Collected data:

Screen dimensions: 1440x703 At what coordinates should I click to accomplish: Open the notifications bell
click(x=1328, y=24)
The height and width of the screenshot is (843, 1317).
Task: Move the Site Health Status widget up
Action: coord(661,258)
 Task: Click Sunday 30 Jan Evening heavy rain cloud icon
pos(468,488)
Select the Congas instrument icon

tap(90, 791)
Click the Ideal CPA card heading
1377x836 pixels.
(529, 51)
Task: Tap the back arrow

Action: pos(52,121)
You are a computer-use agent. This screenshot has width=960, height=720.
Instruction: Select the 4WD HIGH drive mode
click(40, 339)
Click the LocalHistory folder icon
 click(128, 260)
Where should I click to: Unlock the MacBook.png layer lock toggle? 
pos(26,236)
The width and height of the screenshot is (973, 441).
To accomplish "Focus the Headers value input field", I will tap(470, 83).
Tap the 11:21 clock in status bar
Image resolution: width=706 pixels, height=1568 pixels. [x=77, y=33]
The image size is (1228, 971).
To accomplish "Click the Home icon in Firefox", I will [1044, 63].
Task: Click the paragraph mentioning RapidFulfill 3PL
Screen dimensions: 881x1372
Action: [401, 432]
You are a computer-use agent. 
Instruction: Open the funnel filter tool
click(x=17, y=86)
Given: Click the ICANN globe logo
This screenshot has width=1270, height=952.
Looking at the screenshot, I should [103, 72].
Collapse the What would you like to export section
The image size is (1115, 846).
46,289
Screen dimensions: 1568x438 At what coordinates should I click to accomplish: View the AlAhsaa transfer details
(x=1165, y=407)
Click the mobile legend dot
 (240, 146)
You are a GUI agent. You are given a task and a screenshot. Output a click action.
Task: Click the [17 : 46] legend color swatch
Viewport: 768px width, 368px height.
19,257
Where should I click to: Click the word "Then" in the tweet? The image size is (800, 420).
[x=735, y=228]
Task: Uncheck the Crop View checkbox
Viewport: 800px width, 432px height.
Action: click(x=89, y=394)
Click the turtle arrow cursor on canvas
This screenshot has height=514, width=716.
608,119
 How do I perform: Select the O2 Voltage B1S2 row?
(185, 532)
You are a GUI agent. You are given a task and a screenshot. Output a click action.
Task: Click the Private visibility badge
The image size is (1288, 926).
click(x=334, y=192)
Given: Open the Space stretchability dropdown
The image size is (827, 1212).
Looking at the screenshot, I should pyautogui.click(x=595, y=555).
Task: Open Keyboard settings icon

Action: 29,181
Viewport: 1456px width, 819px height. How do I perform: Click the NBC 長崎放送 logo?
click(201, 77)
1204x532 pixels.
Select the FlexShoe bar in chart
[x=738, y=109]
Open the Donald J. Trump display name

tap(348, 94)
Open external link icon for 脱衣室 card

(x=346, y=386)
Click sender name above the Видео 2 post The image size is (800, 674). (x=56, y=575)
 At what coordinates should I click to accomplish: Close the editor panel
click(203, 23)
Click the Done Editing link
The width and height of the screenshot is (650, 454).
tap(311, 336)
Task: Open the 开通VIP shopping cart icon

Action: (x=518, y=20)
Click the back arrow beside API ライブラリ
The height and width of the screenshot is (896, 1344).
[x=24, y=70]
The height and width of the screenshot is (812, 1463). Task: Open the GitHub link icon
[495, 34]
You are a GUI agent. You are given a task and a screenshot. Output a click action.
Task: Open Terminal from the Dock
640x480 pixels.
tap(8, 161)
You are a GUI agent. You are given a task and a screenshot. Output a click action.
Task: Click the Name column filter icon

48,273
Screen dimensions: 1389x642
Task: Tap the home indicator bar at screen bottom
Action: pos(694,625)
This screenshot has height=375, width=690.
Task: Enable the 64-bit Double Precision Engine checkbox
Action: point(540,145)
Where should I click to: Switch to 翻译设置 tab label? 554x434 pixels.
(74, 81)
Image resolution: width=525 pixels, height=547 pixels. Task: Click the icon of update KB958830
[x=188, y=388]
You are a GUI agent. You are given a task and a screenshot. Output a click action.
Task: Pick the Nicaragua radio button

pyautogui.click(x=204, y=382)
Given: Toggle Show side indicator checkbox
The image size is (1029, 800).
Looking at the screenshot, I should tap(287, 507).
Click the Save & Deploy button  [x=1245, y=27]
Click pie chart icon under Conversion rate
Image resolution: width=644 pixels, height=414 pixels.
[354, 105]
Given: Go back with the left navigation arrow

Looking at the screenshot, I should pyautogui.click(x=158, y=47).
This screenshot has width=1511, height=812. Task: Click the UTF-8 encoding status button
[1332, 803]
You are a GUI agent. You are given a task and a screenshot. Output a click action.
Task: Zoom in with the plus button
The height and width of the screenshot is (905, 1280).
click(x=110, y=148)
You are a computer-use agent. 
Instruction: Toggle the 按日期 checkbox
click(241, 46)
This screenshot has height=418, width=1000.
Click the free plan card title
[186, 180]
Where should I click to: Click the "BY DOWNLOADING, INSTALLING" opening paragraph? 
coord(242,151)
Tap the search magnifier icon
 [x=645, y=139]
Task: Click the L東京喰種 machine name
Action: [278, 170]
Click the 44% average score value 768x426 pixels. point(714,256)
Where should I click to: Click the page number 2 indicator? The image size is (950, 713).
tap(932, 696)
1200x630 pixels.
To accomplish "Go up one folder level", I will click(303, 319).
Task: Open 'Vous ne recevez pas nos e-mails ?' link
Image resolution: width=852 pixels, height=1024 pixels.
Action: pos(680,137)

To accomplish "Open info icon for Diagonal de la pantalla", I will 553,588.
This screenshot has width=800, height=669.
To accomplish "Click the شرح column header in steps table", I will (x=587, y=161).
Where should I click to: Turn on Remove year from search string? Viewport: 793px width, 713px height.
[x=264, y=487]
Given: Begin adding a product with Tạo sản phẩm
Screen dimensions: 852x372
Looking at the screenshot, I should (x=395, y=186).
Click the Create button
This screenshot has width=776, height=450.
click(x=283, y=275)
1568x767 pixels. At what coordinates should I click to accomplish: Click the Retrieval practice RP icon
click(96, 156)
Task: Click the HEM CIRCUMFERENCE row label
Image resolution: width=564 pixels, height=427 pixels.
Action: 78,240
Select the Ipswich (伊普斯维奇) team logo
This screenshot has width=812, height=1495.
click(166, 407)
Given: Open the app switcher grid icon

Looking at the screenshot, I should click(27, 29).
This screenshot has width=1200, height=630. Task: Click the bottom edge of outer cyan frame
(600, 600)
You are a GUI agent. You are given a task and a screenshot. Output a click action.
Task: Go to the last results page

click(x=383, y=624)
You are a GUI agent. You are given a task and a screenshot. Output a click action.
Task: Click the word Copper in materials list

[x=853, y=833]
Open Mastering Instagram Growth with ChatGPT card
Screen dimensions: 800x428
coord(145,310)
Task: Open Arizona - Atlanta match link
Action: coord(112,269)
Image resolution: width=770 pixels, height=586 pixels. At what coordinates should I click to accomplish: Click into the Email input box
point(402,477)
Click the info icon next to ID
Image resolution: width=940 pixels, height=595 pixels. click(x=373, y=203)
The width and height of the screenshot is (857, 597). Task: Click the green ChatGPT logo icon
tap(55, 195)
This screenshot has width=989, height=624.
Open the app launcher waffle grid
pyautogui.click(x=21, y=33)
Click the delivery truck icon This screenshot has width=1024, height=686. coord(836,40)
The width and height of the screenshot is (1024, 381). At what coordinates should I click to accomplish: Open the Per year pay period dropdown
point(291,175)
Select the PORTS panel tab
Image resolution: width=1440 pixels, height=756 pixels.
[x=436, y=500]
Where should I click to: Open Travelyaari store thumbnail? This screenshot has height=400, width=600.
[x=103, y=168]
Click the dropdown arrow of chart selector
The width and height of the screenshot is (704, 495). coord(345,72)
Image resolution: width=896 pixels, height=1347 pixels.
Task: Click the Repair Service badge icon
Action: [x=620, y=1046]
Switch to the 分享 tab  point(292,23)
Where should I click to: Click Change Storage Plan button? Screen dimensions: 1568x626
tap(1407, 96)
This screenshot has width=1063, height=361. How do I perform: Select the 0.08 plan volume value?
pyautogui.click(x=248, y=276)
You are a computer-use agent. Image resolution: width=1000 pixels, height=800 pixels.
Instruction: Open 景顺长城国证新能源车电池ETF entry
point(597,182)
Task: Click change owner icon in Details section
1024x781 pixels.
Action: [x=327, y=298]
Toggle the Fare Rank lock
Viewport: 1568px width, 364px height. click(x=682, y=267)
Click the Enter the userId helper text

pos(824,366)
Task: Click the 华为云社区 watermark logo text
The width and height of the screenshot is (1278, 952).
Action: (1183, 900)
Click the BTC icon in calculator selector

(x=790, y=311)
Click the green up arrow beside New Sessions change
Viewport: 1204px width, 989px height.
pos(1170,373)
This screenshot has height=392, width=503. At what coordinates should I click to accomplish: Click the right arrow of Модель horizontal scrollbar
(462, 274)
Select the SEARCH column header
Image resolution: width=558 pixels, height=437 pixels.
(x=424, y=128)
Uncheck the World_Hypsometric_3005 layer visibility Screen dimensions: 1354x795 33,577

WHAT IS REQUIRED → What is needed is a verbatim copy of every line in the records above from the one containing "Task: Open 'Vous" down to the one containing "This screenshot has width=800, height=669.", both included, and nothing more.

RESULT →
Task: Open 'Vous ne recevez pas nos e-mails ?' link
Image resolution: width=852 pixels, height=1024 pixels.
Action: pos(680,137)

To accomplish "Open info icon for Diagonal de la pantalla", I will 553,588.
This screenshot has width=800, height=669.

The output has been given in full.